Saved entries
----
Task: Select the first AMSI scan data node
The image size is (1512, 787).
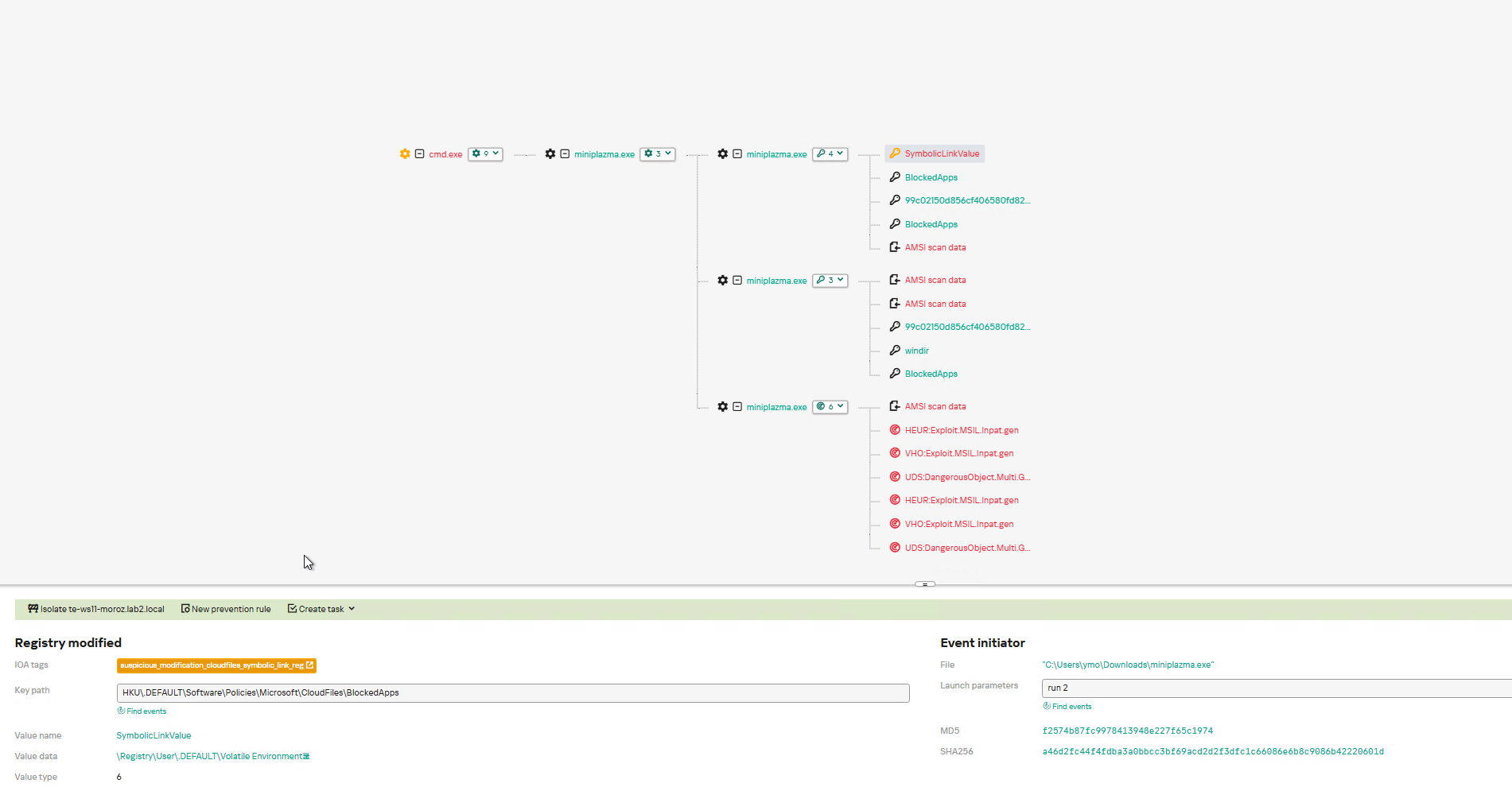Action: coord(935,247)
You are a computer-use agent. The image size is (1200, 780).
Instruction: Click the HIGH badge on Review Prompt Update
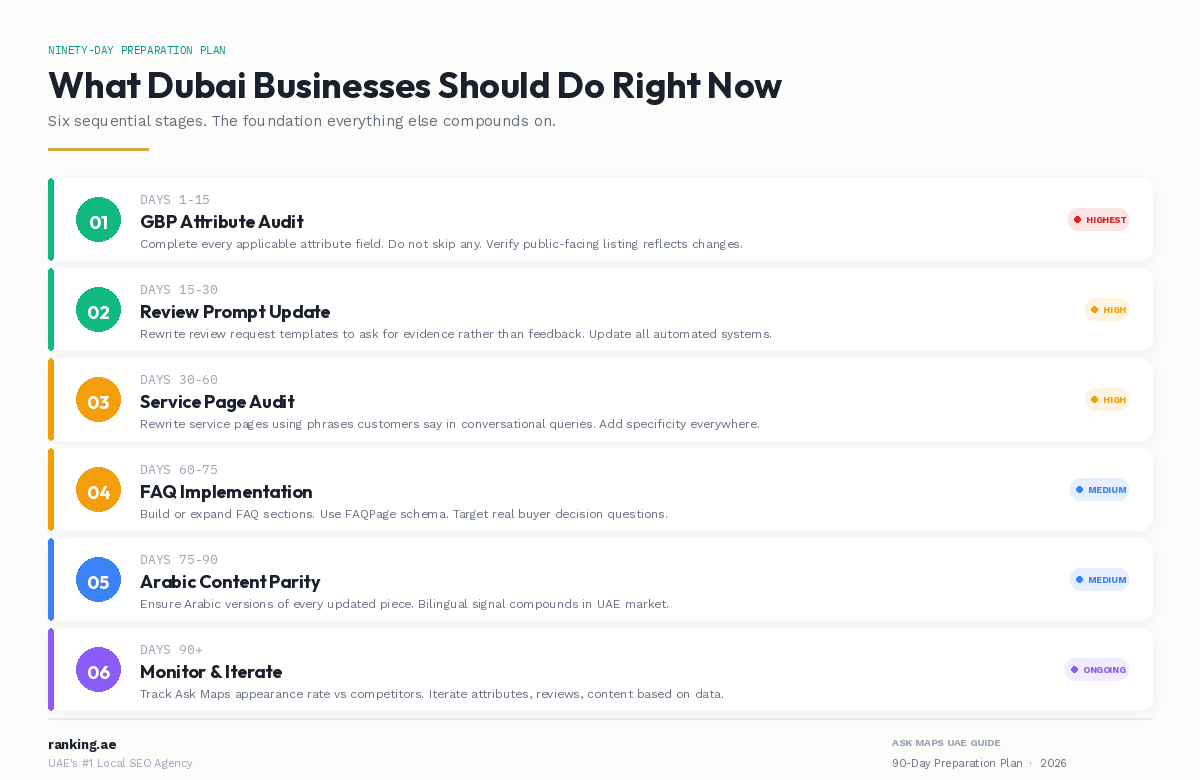click(x=1107, y=310)
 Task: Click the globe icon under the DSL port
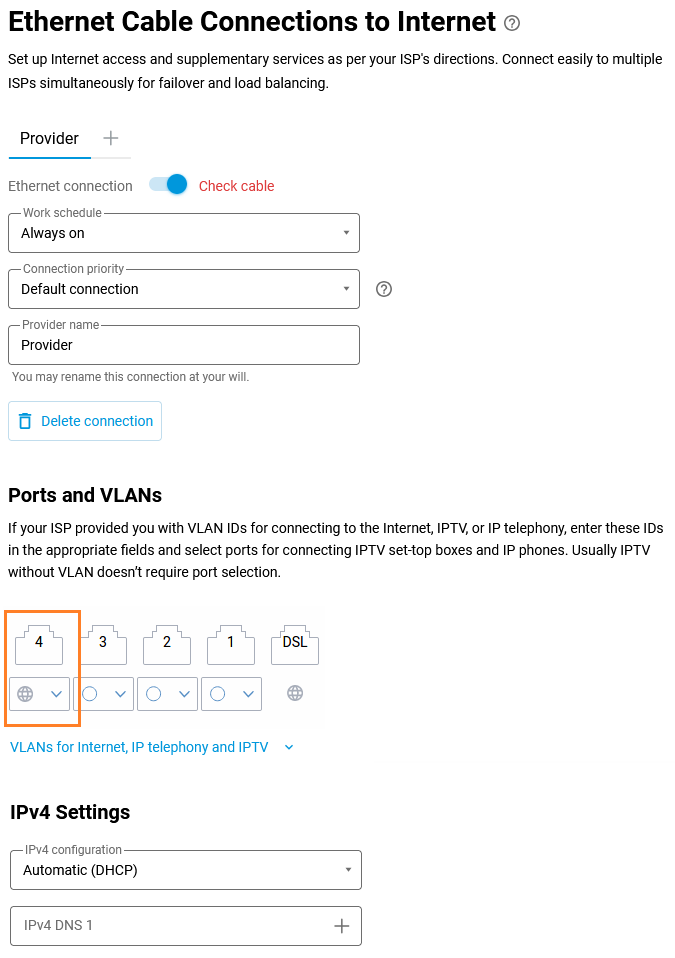[295, 692]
----
● WORK TO COMPLETE:
Your answer must be the entries repeated exactly, with no pictures.

● RESPONSE AREA:
Task: Select the first AMSI scan data node
The image size is (1512, 787).
Action: coord(935,247)
You are a computer-use agent. The image size is (1200, 780).
Instruction: Click the HIGH badge on Review Prompt Update
click(x=1107, y=310)
 Task: Click the globe icon under the DSL port
[295, 692]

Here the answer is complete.